IgM and IgG serologic testing, and viral culture, should all be performed on suspect mumps cases. False-positive indirect immunofluorescent antibody (IFA) results for mumps IgM antibody have been reported, particularly in persons who are infected with Epstein Barr Virus (EBV). Initial specimens for IgM and acute IgG should be drawn 4-7 days after onset of symptoms. In previously vaccinated persons, the expected rise in IgM antibody may be delayed or absent; therefore, healthcare providers should consider repeating initially negative IgM serologic tests at least 1 week after onset in previously vaccinated persons. Mumps is confirmed by viral culture of buccal swabs, throat swabs, urine, or spinal fluid specimens. Specimens for viral culture should be collected as soon as possible during the first 5 days of illness.



Requested vaccine histories of reported cases from the MDH and their reply. April 2008:
 

In Minnesota, 180 reported cases of mumps for 2006:

 

In the age groups:

 

< 18 years of age

·          1 case of mumps in an unvaccinated (too young)

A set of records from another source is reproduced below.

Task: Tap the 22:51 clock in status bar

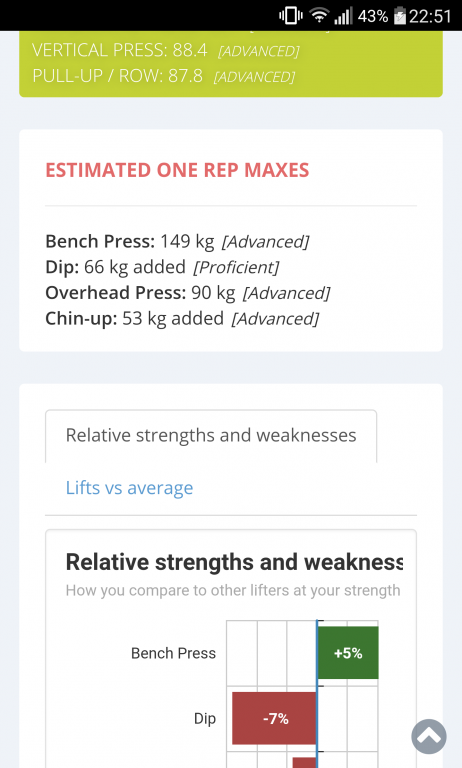Action: (430, 16)
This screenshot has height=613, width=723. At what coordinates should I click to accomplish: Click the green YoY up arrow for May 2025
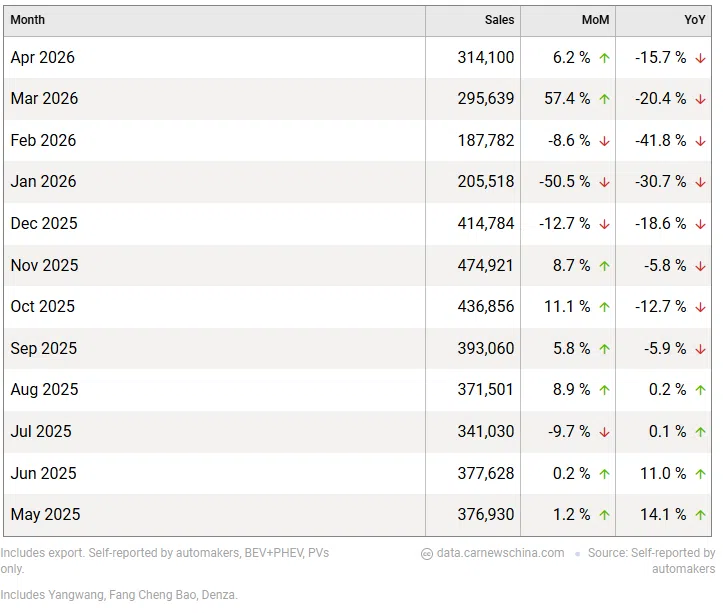point(700,515)
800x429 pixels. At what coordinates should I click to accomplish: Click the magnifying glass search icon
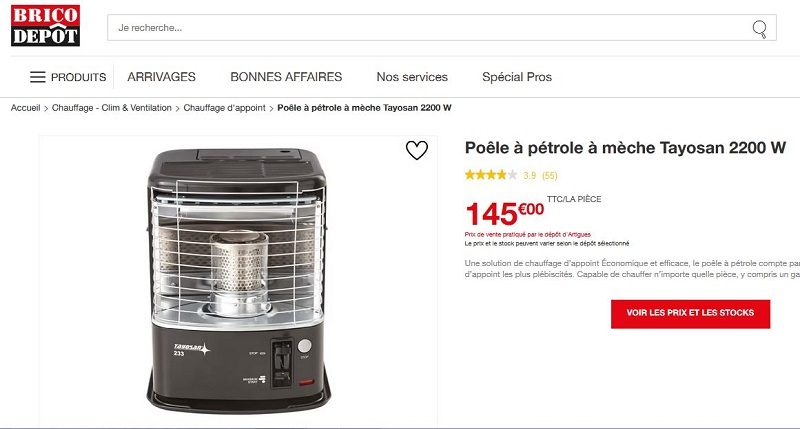click(x=760, y=29)
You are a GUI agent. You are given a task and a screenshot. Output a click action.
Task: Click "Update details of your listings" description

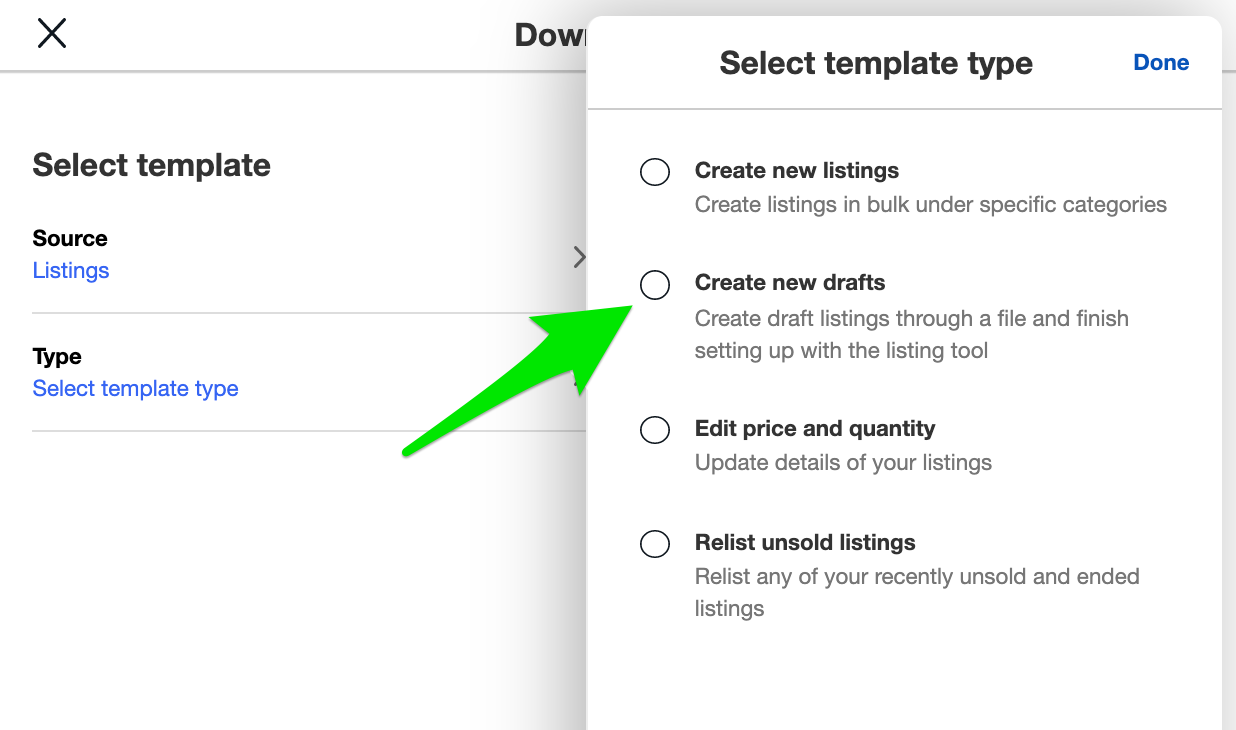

·          3 cases with history of no vaccination

·          3 case that reports history of vaccination, but number of doses unknown

·          10 cases with history of one dose

·          48 cases with history of two doses

·          2 case with history of three doses

 

 

18-24 year olds

·          2 case with history of no vaccination

·          4 cases with unknown history of vaccination

·          5 cases with history of vaccination, but number of doses unknown

·          5 cases with history of one dose

·          25 cases with history of two doses

·          1 case with history of three doses

 

25-49 year olds

·          5 cases with history of no vaccination

·          8 cases with unknown history of vaccination

o         2 reported history of mumps

·          7 cases with history of vaccination, but number of doses unknown

·          5 cases with history of one dose

·          14 cases with history of two doses

·          1 case with history of three doses

 

 

> 50 year olds

·          18 cases with history of no vaccination

o         11 reported history of mumps

·          10 cases with unknown history of vaccination

o         1 reported history of mumps

·          1 case with history of vaccination, but number of doses unknown

·          2 cases with history of one doses




Of those with history of mumps: "They were all reported from their own memory or their parent's memory. We did not follow-up with clinics to verify."